感触を楽しむように両手で弄びながら、サスケはその谷間に音を立てて口づけた。

続けざまに薄桃色の蕾を舌でチロチロ苛めてやると、ナルトの肩がびくんと跳ねる。

「あぁ……サスケェ……」

たまらない快感がゾクゾクと込み上げてきて、ナルトはもじもじと身をよじる。

サスケの背に回した両腕が頼りなく震えた。

舌と指の愛撫を続けながら、サスケの片手がナルトの太ももに触れる。

ぴったり閉じられた両脚を強引にこじ開けて、肉体の中心部に指を滑り込ませた。

「あっ……」

もう蜜を滴らせ始めたその部分は、貫通されたとはいえ刺激に敏感過ぎる。

充血して潤んだ萌芽をいじってやると、ナルトは簡単に声をあげた。

「あっ、あ……」

「お前、本当に女なんだな…」

どんどんと蜜を溢れさせながら声をあげるナルトの反応に、サスケは夢中で前戯を続行する。

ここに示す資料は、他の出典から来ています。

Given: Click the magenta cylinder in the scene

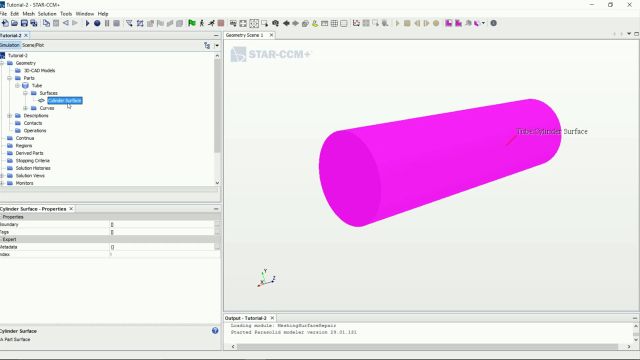Looking at the screenshot, I should [440, 162].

そこから指を少し滑らせただけで、引力に負けるように水源に指先が飲み込まれた。

そこへ入れるか入れないかをヌプヌプと繰り返す。

「ああっ……んっ…」

さっきよりたまらないもどかしさに、ナルトはサスケの手を掴んで自分で腰を浮かせた。

遠慮がちに閉じていた両脚は大胆に開く格好になり、溢れた水分がシーツを濡らす。

指をゆっくり刺し入れると、少しの抵抗をもって根元まで飲み込まれた。

「はぁっ……はあ……」

それだけで敏感なナルトの内部はサスケの中指をきゅっと締めつける。

「早く、サスケの……欲しいってば……」

枕元のシーツを握り締めて言う。

指を入れただけでこんなになってるくせに。

入れて欲しいと言いながら、たっぷり指で慣らして欲しい。

サスケはゆっくり指を出し入れさせながら、少しずつその幅と速度を上げていく。

「あ…ああっ…あ…」

ヌルヌルと滑る摩擦のけだるい快感に比例してナルトの声が上ずる。

指を出し入れしながら手のひらで濡れた萌芽を擦り上げる。

「ひ…イヤぁ……あっ……」

一番いい部分を刺激されて、ナルトはイヤイヤをしながら悦ぶ。

同時に、お預けになっていた乳房への愛撫も再開される。

硬くなった蕾を甘噛みするように刺激されて、ナルトはついに達した。

「いや、ぁ…ああッ……」

ビクンビクンと全身を大きく痙攣させる。

痙攣が治まりきるまでサスケはそれを止めなかった。

「はぁ…はぁ……」

力尽きたように、もう満足してしまったようにナルトは肩で息をする。

サスケはナルトの中から指を引き抜くと、待ち切れなかったように膨張しきった自分自身をそこに当てた。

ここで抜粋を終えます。